■ RECORDED DATA
============================================================

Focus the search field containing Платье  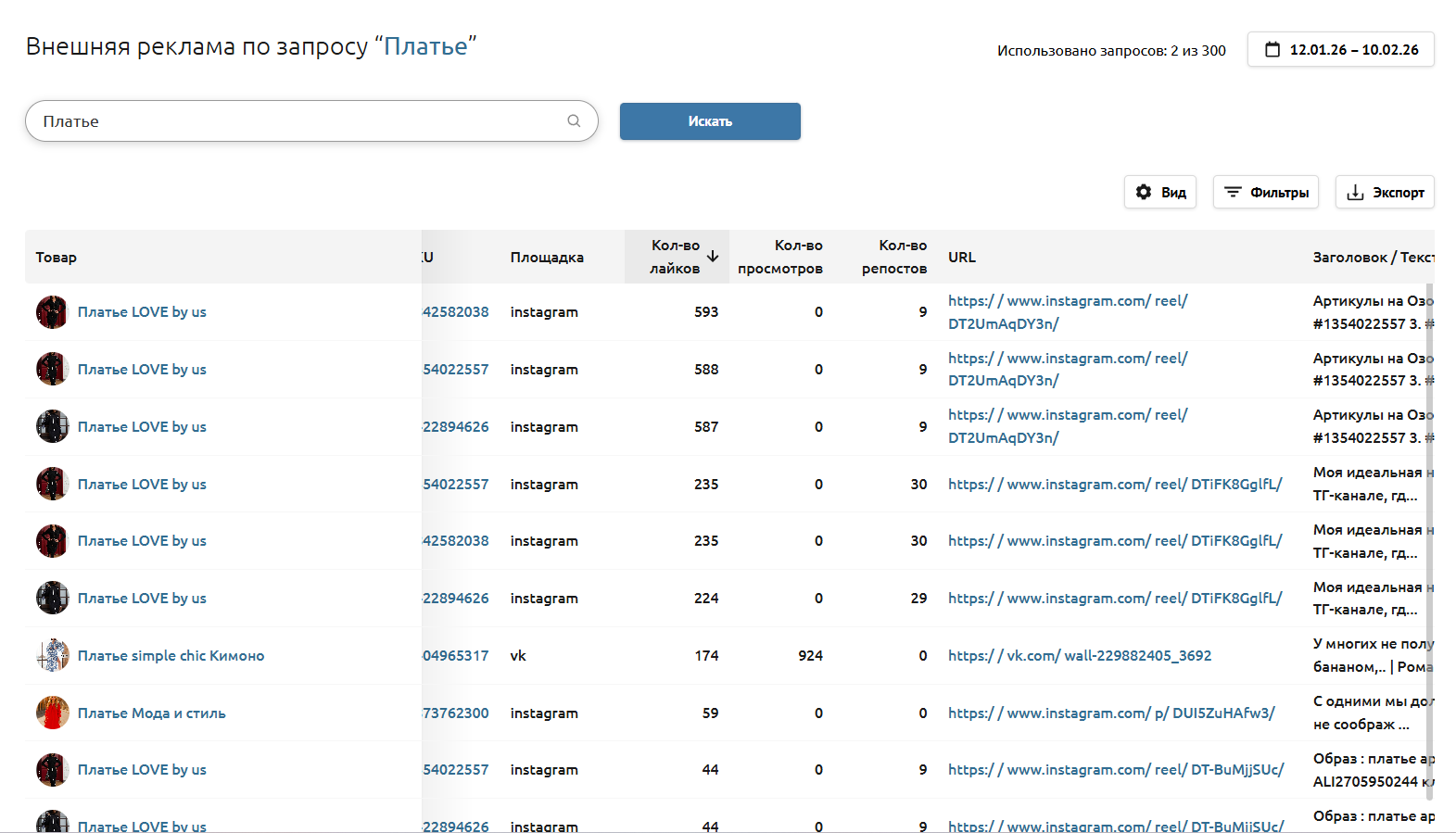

============================================================

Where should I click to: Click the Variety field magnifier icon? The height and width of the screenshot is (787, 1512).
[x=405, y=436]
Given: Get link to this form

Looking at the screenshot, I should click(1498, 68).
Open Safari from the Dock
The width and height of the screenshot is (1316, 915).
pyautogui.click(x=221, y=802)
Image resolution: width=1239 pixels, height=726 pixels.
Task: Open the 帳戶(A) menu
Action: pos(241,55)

============================================================

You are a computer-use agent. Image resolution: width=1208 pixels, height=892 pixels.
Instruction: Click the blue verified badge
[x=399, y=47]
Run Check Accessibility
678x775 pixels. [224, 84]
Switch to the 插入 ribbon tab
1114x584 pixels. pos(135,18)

============================================================

■ EXERCISE DETAILS
Could you rewrite the part that opens with the line containing "Open Safari from the Dock" and closes with the line containing "Action: pos(241,55)", substituting "Launchpad" for "Dock" and leaving everything else as it is?

■ CORRECT ANSWER
Open Safari from the Launchpad
The width and height of the screenshot is (1316, 915).
pyautogui.click(x=221, y=802)
Image resolution: width=1239 pixels, height=726 pixels.
Task: Open the 帳戶(A) menu
Action: pos(241,55)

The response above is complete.